- TASK -
One figure is the whole answer: the number of lines below that contain the word "date".

═══ DATA PROVIDED ═══

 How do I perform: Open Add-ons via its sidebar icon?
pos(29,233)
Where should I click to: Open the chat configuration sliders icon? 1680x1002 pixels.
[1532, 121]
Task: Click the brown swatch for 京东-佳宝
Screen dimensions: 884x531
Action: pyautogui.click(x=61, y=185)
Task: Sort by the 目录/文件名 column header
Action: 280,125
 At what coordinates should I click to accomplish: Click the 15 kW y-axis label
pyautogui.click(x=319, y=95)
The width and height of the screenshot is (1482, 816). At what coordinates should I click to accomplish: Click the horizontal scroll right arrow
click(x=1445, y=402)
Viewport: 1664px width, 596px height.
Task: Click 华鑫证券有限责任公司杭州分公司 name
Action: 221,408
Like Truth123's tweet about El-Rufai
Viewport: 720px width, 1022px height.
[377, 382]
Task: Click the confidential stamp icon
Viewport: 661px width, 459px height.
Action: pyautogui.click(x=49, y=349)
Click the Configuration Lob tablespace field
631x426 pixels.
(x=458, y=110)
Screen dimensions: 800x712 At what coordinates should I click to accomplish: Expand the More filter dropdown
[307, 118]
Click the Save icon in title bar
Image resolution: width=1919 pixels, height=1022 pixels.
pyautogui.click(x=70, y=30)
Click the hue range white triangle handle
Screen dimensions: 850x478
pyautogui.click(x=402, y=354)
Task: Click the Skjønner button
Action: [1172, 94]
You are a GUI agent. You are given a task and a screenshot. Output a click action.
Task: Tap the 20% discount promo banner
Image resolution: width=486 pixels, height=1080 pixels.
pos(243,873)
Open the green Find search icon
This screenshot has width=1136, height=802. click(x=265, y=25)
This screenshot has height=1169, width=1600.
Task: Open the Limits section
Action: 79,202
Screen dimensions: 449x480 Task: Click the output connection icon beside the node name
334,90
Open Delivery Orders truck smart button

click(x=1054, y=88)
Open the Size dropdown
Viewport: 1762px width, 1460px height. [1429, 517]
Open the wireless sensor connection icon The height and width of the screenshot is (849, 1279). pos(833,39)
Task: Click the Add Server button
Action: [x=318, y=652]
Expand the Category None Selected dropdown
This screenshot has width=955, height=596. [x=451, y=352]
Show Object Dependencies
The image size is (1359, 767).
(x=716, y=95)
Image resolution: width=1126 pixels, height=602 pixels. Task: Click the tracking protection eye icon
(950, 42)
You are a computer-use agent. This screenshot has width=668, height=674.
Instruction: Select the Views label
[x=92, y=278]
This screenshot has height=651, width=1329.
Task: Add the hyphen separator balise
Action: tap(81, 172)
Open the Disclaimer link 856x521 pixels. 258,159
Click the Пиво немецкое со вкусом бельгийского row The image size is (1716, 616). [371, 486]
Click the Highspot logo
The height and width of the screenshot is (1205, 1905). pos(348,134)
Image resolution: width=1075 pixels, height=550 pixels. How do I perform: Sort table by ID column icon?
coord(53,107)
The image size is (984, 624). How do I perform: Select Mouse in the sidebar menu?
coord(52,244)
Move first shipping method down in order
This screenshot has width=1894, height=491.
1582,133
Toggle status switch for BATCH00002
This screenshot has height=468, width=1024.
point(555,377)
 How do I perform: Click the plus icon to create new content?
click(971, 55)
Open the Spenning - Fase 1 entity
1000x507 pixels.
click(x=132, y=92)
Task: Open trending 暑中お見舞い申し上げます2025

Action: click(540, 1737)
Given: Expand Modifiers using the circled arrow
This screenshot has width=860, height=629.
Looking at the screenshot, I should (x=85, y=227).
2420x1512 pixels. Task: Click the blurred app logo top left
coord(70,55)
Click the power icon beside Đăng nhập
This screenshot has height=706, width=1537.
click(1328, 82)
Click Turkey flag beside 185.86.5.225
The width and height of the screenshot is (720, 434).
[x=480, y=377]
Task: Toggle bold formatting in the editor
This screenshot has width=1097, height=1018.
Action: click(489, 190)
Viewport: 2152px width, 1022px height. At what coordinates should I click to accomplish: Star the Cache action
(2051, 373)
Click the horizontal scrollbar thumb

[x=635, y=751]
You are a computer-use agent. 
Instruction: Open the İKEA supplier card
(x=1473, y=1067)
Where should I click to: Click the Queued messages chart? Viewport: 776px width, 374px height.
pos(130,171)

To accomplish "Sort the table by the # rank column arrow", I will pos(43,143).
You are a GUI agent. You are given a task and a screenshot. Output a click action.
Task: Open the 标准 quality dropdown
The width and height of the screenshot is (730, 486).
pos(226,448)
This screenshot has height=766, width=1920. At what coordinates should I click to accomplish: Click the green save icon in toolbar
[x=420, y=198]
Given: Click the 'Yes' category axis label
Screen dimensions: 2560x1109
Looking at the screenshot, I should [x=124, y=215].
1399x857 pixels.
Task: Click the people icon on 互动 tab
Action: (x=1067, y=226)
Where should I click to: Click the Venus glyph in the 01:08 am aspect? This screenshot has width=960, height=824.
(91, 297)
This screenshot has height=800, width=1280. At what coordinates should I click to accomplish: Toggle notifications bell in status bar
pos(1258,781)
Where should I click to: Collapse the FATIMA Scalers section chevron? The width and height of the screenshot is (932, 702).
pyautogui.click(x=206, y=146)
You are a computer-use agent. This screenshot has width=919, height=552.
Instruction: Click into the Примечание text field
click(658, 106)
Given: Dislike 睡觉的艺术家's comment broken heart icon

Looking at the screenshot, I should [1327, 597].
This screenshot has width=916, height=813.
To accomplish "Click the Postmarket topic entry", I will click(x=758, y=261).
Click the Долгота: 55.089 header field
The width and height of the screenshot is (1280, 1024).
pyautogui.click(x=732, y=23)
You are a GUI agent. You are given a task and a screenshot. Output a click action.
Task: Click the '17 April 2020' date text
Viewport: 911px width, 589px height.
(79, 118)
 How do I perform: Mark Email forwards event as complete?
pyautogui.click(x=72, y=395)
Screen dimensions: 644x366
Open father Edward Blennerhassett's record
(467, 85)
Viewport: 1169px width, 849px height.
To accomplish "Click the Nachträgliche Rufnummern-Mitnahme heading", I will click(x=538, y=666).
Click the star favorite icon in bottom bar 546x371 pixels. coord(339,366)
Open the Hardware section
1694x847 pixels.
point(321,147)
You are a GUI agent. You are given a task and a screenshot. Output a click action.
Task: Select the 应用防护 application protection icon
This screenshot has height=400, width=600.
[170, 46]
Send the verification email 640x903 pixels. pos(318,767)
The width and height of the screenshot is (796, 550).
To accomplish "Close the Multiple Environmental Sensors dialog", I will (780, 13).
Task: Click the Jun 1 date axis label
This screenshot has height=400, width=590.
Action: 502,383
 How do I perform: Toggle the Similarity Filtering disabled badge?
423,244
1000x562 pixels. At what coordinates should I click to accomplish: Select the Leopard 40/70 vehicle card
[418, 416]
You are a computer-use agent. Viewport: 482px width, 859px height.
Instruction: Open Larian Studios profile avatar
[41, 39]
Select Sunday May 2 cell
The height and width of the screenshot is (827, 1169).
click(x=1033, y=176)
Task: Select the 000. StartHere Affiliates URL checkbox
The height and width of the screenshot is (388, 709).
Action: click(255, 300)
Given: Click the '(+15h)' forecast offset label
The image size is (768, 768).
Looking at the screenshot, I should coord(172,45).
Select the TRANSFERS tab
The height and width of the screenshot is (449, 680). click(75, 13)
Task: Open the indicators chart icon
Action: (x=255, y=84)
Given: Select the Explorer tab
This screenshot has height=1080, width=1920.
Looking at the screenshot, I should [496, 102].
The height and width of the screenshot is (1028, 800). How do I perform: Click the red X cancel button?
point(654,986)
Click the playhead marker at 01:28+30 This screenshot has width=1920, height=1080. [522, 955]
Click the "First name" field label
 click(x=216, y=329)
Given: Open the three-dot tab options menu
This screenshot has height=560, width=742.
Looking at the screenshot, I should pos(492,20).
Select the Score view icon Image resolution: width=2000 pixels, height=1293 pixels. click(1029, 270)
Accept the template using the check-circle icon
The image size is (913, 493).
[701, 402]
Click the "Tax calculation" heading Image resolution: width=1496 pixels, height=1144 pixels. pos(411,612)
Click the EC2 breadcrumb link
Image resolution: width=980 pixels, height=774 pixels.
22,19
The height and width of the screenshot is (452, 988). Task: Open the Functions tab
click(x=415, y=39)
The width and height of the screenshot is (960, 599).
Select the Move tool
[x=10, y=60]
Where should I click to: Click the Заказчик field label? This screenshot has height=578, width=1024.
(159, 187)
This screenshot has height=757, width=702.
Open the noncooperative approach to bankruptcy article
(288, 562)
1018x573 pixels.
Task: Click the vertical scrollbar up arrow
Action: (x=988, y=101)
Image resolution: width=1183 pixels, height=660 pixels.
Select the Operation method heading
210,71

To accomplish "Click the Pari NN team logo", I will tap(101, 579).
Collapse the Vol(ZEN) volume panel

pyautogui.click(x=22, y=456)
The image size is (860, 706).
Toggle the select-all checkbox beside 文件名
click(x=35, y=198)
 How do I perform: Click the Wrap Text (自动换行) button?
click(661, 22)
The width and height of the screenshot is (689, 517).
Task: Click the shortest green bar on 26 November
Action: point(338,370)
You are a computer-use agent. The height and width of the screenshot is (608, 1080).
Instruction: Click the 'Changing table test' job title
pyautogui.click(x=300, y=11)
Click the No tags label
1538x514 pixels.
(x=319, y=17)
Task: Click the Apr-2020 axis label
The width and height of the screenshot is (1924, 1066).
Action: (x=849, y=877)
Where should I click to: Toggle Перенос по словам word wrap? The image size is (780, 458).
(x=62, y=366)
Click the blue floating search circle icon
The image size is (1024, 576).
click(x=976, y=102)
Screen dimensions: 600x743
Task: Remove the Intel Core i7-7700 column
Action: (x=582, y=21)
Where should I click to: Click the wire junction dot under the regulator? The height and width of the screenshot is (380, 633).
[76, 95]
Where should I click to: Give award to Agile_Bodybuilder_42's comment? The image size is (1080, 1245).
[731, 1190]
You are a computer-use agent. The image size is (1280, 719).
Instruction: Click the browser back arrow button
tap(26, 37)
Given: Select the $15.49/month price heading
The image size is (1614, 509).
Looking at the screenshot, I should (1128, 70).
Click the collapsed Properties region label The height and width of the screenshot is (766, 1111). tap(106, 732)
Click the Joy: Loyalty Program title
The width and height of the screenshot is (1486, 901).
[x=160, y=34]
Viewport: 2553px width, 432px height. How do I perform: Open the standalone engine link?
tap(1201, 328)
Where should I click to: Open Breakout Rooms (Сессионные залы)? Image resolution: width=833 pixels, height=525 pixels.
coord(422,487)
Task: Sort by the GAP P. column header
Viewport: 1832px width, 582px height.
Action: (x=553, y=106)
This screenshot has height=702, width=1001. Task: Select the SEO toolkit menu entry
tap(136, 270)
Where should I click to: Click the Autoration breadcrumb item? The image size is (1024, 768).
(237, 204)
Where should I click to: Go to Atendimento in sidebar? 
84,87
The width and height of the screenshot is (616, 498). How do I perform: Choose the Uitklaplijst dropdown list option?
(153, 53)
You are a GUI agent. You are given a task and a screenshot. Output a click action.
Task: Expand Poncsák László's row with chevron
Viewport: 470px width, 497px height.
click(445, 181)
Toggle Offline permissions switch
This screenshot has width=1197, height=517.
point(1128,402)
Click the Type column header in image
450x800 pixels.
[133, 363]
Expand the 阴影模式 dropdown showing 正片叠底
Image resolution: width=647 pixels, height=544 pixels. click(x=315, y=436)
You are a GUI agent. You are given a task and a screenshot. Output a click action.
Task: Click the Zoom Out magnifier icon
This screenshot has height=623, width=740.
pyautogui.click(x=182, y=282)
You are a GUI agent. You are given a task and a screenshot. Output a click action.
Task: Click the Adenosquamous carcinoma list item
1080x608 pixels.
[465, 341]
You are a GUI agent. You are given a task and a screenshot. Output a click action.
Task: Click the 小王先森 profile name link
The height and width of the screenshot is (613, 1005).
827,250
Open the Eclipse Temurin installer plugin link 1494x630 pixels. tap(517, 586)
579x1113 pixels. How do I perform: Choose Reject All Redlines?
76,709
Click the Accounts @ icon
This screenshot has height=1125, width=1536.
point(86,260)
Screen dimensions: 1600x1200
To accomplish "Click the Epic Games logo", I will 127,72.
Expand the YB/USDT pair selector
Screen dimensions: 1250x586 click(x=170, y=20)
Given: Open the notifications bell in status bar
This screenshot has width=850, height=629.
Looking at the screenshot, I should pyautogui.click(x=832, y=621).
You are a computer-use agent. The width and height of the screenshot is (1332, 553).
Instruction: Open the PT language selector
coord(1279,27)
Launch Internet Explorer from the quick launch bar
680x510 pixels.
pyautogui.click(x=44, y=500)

═══

- RESULT FOR THIS EXERCISE -
2